INPUT FOR THIS TASK: Begin

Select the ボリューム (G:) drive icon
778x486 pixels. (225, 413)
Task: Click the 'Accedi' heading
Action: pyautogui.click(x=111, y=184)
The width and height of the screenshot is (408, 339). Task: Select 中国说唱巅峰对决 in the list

INPUT FOR THIS TASK: End
INPUT FOR THIS TASK: Begin

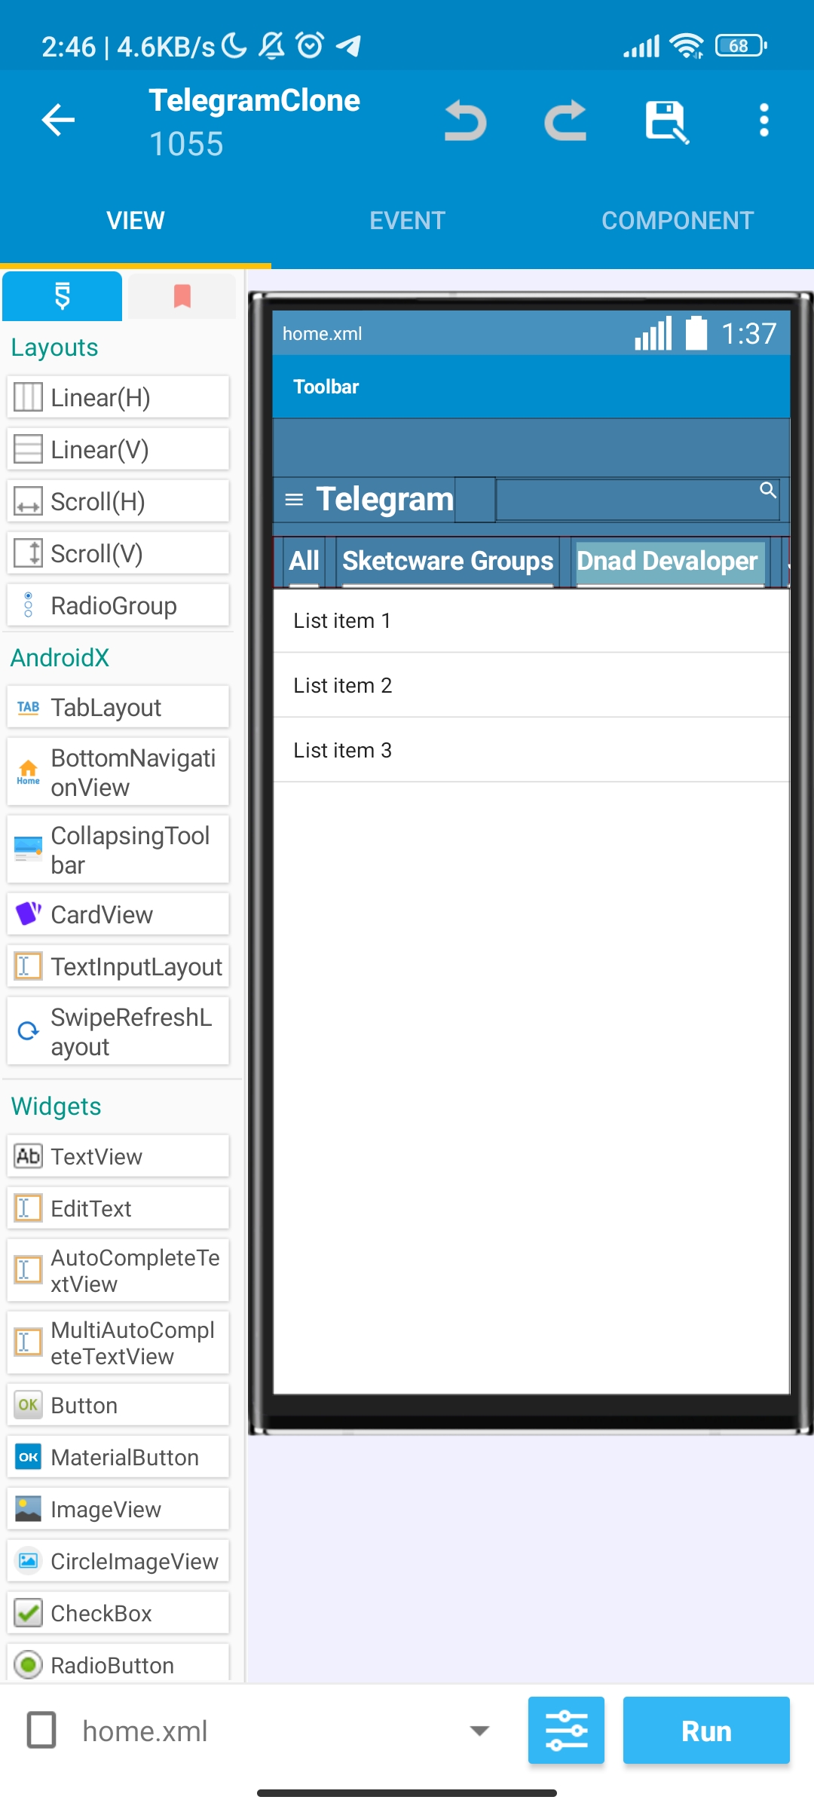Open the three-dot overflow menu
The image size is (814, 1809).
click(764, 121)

INPUT FOR THIS TASK: End

> _WORK INSTRUCTIONS_
Using the material above, transcribe exactly the lines from the line with "Select the ボリューム (G:) drive icon" to the line with "The width and"; both count, and nothing else goes in.

> _WRITTEN SOLUTION_
Select the ボリューム (G:) drive icon
778x486 pixels. (225, 413)
Task: Click the 'Accedi' heading
Action: pyautogui.click(x=111, y=184)
The width and height of the screenshot is (408, 339). Task: Select 中国说唱巅峰对决 in the list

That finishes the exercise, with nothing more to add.